The purpose of including failover in our offering is to ensure maximal flexibility and robustness of system recovery, without compromising on recovery times. Client industrial environments may be bandwidth constrained, which would slow down a data recovery, as would recovering large amounts of data. Failover ensures maximal flexibility and continuity so that industrial operations don’t have to be put on hold for the hours or days (or longer) that it could take to recover primary systems.
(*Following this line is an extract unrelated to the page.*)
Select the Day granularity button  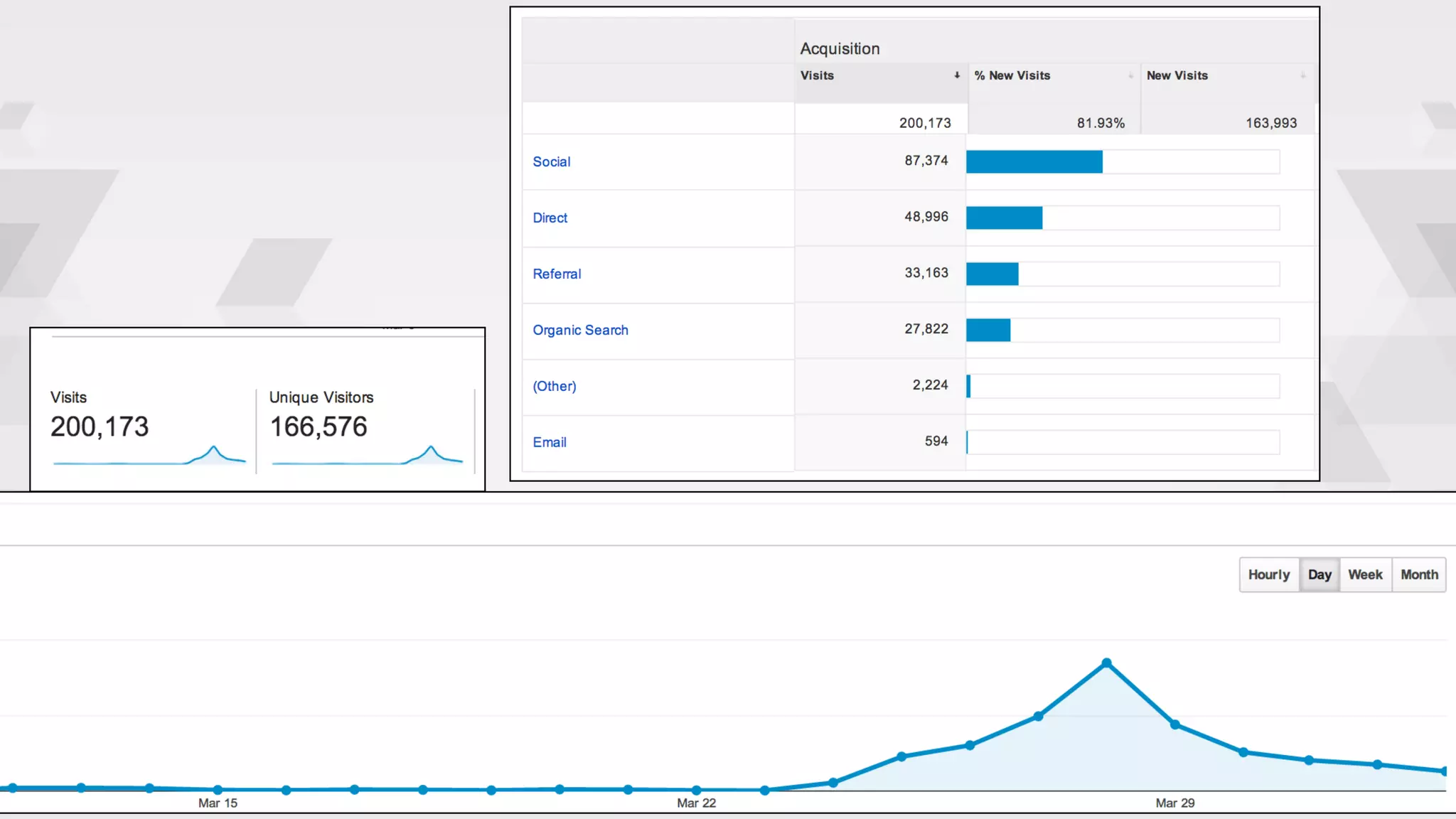pyautogui.click(x=1320, y=574)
How does Fortress handle key management?

The Fortress platform’s Trusted Execution Environments (TEEs) manage the encryption and decryption keys for long-term storage of snapshots. These keys are locked to only be accessible to TEEs running the correct backup, recovery, and failover software, ensuring that only the client has access to their data. Additionally, Fortress has built out a multiparty “break glass in case of emergency” key system that allows clients to retrieve and read backups even if they lose access to their TEE credentials. This system stores fragments of read-only keys with the client and with client-chosen trusted parties, that can be reassembled to decrypt snapshots when the client requests it.

How does Fortress demonstrate backup integrity?

Fortress has built an automated recovery testing solution to regularly test the recoverability and integrity of backups. This solution pulls down all new backups on a client-scheduled basis and confirms both that the backups successfully restore and that they contain the expected file contents. Any issues with the recovery testing or more generally with backup, failover, and recovery processes are logged and reported to the client.

Does Fortress require connecting OT devices to the external internet?

No. While the Fortress platform is designed to live either on or off-premise, the client’s sensitive OT devices, servers, and workstations never need to directly connect to off-premise systems. Instead, Fortress has built out proxy servers (”jump hosts”) as agents that can live on a client’s preexisting head-end servers. Those proxy systems live on the client’s network and communicate via TLS-encrypted tunnels to the static IP addresses corresponding to Fortress infrastructure. The client’s actual OT devices communicate only with those proxies and fortress installed on-premise infrastructure, never the external world.